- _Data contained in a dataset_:
□ □ □ □ □
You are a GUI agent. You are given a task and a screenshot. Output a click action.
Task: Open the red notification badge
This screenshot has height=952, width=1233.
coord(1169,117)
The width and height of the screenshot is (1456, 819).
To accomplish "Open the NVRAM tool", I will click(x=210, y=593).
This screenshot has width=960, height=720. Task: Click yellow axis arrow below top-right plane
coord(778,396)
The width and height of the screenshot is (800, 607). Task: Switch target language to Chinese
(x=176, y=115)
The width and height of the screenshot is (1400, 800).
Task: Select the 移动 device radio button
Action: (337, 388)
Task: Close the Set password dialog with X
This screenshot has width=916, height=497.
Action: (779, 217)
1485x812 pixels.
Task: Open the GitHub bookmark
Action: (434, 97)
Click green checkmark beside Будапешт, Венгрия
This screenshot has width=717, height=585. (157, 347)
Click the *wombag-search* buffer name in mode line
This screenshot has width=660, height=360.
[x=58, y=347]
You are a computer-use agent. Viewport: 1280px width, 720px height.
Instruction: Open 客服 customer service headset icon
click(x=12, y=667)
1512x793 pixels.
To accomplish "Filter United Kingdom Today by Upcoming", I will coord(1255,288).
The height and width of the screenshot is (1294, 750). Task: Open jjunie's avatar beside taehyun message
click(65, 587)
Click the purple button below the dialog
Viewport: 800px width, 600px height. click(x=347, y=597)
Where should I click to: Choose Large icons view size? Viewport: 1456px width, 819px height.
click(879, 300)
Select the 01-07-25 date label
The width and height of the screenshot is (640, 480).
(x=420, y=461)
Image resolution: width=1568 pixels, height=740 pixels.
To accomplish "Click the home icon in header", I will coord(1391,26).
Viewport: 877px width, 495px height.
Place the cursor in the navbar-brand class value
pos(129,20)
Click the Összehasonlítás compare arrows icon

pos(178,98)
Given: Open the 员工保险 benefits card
□ □ □ □ □
- _Task details_:
Extract the lines of the data from the one containing "Image resolution: width=1568" through the end of the data, and repeat them exactly.

- _Exercise answer_:
Image resolution: width=1568 pixels, height=740 pixels.
To accomplish "Click the home icon in header", I will coord(1391,26).
Viewport: 877px width, 495px height.
Place the cursor in the navbar-brand class value
pos(129,20)
Click the Összehasonlítás compare arrows icon

pos(178,98)
Given: Open the 员工保险 benefits card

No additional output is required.